Future studies need to explore the effects of various neuro-regenerative approaches when combined with electrical stimulation (for example NT3, Nogo, BDNF or OEC transplantation etc.), in conjunction with a DC field application. The applied DC field would in these cases provide the essentially needed directional cue to the already sprouting axons.

Conclusion

The long standing belief that the central nervous system––once injured––could never be repaired, still lingers on to some extent in the clinical world. However, recent advances in experimental regenerative research have created optimism that the spinal cord is not a rigid and unrepairable structure. Researchers in this field believe that it is merely a matter of time before a therapy is developed to change the quality of life of individuals suffering from this devastating condition. However there are a certain standard criteria to be satisfied before any success for real axonal regeneration can be claimed (see Table 3).

Table 3.

Criteria for evaluating spinal cord regeneration experiments (National Institute of Neurological and Communicative Disorders and Stroke Guidelines)

Key criteria to assess axonal regeneration after experimental SCI
1. The experimental lesion must cause disconnection of nerve processes
2. Processes of CNS neurons must bridge the level of injury
3. The regenerated fibres must make Synaptic contacts
4. The regenerated fibres must generate post-synaptic responses
5. Functional responses must derive from regenerated connections

Studies on the pathophysiology of SCI have identified multiple factors believed to be involved in the generation of the final outcome of the injury and the associated neurological deficit. All the factors that lead to secondary injury e.g. blood flow changes at the injury site, excito-toxicity, inflammation and the free radical injury, need to be dealt with before any potential for recovery or curative treatment is seen. Neural regeneration after SCI is likely to become a clinical reality and a major contributor towards recovery and re-connectivity of the damaged site. The question remains however, as to the level of functional recovery that can be attained with the neural re-connectivity. Assistive neuroprosthetic devices will therefore continue to play an important role in rehabilitation. FES is more likely to provide functional recovery for people with longstanding SCI, whereas the research on axonal regeneration with applied electric field is expected to benefit those with acute SCI.

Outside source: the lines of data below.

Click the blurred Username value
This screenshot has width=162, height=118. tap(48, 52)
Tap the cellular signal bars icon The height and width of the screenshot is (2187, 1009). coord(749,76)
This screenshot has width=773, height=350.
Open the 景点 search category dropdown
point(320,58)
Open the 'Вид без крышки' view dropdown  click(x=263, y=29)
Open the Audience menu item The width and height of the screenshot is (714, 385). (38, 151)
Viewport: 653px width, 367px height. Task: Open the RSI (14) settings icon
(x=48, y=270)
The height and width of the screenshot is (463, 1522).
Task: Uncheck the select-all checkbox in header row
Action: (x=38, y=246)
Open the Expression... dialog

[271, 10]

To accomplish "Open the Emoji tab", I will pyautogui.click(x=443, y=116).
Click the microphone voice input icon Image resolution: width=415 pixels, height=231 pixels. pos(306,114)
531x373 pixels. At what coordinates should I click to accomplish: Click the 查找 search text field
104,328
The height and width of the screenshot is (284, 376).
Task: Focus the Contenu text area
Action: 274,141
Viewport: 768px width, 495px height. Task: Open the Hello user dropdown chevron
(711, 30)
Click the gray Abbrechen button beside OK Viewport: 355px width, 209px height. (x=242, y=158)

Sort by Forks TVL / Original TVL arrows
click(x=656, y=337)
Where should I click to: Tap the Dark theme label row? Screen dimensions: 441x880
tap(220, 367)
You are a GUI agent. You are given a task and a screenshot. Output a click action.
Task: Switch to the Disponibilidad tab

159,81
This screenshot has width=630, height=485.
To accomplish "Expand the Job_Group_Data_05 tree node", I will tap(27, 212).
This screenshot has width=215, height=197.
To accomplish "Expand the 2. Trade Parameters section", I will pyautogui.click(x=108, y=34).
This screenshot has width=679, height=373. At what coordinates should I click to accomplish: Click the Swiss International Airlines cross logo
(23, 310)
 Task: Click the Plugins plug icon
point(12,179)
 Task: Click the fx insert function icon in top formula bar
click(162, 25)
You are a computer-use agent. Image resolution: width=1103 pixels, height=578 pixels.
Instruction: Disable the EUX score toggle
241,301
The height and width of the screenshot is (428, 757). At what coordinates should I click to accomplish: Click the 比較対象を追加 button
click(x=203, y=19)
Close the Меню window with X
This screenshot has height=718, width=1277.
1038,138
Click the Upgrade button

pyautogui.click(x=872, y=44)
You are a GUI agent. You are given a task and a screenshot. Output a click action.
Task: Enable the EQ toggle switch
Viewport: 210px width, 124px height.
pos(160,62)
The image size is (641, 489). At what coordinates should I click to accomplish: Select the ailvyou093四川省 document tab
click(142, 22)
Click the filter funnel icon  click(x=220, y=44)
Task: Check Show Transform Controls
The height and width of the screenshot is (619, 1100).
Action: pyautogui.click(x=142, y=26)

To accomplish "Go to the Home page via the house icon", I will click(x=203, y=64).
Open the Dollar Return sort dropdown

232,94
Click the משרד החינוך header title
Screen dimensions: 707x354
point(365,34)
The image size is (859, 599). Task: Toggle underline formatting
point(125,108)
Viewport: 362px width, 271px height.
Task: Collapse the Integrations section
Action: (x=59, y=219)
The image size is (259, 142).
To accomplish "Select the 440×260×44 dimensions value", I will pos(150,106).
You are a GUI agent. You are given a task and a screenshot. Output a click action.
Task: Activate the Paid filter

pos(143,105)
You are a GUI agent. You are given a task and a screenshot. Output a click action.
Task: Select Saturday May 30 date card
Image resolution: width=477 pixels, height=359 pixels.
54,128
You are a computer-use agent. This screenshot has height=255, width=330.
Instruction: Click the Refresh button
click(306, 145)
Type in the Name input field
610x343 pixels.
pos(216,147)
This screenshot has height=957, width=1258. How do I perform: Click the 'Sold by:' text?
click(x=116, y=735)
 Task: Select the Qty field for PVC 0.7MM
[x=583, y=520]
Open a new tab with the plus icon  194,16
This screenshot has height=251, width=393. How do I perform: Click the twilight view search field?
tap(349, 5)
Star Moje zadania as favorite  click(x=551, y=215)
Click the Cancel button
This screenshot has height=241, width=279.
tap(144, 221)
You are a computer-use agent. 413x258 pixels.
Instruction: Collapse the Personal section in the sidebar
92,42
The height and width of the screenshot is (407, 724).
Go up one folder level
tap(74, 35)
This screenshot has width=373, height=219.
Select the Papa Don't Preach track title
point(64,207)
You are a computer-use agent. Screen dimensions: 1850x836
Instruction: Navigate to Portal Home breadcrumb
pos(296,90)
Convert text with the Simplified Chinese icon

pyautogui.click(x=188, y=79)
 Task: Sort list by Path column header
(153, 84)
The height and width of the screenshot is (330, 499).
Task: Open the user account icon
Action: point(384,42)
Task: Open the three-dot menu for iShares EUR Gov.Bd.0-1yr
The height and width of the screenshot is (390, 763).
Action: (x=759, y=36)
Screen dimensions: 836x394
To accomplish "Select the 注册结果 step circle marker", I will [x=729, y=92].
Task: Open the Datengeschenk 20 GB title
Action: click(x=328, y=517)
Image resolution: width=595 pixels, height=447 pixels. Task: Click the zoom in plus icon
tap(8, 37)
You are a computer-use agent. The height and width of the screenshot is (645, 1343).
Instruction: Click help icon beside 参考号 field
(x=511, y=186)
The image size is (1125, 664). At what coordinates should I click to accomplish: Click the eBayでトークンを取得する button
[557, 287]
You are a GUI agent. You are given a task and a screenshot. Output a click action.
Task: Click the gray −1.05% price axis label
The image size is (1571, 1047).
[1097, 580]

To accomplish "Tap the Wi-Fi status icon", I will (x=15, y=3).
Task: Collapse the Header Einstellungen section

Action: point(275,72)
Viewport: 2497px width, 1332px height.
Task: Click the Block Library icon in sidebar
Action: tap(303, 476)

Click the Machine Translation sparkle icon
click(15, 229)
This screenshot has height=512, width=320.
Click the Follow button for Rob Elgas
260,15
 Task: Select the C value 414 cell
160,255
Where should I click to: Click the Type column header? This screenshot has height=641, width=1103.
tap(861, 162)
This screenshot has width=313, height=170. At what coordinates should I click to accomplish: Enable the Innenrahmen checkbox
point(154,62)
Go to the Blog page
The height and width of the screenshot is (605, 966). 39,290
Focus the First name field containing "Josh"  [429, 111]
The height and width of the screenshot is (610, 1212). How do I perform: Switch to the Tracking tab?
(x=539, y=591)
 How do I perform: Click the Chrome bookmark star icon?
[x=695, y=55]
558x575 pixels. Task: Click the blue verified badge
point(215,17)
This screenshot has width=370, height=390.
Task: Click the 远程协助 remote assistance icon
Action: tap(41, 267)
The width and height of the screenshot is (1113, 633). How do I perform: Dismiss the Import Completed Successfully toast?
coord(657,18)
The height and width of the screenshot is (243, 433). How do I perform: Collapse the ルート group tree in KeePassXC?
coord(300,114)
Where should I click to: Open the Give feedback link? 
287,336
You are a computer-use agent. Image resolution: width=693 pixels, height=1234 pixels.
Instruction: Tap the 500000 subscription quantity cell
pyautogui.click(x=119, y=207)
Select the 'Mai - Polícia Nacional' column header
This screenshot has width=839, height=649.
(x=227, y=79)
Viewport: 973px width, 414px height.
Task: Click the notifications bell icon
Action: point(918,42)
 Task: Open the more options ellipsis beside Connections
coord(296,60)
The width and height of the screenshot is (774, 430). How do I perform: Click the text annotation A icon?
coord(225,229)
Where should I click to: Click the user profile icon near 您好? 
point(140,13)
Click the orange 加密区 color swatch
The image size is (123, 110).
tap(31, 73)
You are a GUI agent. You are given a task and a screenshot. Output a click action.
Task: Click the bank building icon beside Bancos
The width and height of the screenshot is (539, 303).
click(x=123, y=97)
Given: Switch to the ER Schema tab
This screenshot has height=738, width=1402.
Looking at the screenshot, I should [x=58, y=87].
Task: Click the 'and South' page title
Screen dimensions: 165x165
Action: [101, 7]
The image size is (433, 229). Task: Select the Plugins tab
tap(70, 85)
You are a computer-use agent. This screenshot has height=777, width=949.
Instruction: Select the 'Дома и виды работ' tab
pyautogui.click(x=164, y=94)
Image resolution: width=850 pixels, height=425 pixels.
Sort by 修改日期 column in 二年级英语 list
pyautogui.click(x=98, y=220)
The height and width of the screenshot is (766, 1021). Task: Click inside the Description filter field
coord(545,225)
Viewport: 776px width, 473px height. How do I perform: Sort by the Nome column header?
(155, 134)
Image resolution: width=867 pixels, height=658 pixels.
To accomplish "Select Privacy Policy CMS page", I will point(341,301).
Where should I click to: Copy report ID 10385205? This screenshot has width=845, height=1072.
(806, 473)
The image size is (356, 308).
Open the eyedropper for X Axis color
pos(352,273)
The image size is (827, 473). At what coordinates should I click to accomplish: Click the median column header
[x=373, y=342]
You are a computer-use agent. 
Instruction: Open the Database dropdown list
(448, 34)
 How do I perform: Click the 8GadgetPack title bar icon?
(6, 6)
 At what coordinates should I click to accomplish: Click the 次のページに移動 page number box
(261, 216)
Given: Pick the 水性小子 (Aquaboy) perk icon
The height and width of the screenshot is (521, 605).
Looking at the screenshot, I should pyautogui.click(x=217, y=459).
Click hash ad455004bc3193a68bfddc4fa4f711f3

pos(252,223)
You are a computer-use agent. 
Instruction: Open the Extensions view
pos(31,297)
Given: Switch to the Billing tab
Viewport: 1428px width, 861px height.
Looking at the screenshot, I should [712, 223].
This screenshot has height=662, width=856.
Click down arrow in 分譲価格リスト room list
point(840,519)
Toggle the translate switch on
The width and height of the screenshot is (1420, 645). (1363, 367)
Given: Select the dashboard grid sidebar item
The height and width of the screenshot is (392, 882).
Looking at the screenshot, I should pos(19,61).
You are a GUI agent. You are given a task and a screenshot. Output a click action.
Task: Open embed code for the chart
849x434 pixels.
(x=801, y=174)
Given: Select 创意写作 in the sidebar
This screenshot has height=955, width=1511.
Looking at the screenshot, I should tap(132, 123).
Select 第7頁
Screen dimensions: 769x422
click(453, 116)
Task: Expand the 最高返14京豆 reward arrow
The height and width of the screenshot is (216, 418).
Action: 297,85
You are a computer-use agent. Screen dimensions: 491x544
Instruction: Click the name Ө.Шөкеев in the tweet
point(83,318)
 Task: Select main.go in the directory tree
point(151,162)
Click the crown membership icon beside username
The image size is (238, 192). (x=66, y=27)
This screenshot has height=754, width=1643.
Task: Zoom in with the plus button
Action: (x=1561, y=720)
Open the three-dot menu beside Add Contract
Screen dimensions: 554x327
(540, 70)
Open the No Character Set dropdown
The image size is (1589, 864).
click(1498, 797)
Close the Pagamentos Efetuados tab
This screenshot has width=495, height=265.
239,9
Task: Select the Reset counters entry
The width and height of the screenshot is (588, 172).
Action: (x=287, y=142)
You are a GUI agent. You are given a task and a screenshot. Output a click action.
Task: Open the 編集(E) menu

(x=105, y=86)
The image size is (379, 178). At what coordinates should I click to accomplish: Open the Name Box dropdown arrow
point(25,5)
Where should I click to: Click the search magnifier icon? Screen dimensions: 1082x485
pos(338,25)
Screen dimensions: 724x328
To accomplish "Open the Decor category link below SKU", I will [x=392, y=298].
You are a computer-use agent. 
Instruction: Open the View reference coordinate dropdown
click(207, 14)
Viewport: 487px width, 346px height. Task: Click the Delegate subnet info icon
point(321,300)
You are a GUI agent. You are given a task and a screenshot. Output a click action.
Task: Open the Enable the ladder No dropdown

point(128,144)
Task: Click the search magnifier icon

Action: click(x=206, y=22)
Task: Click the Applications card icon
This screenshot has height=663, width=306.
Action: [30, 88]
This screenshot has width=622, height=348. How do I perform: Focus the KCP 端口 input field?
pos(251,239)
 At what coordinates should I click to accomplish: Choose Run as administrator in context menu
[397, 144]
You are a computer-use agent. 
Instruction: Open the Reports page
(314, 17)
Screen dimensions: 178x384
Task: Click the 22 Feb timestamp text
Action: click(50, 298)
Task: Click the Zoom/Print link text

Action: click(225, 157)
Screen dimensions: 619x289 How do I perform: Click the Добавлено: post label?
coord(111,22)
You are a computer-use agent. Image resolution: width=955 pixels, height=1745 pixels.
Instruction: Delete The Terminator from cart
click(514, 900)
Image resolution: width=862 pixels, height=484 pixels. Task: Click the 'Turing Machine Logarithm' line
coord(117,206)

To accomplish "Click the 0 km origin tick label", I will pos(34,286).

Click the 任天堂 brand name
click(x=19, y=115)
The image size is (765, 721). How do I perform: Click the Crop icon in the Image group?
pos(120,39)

A combination of interventions would be significantly more effective than either alone, suggesting a synergistic action between biological, pharmacological and electrical stimulation. SCI research represents an exciting new evolving field, with more promising results demonstrated in the last few years than in the past 2 decades. Overall, insights arising from the result of all these experimental strategies will eventually lead to better therapeutic interventions that can lessen the functional disability and enhance the quality of life in patients with SCI.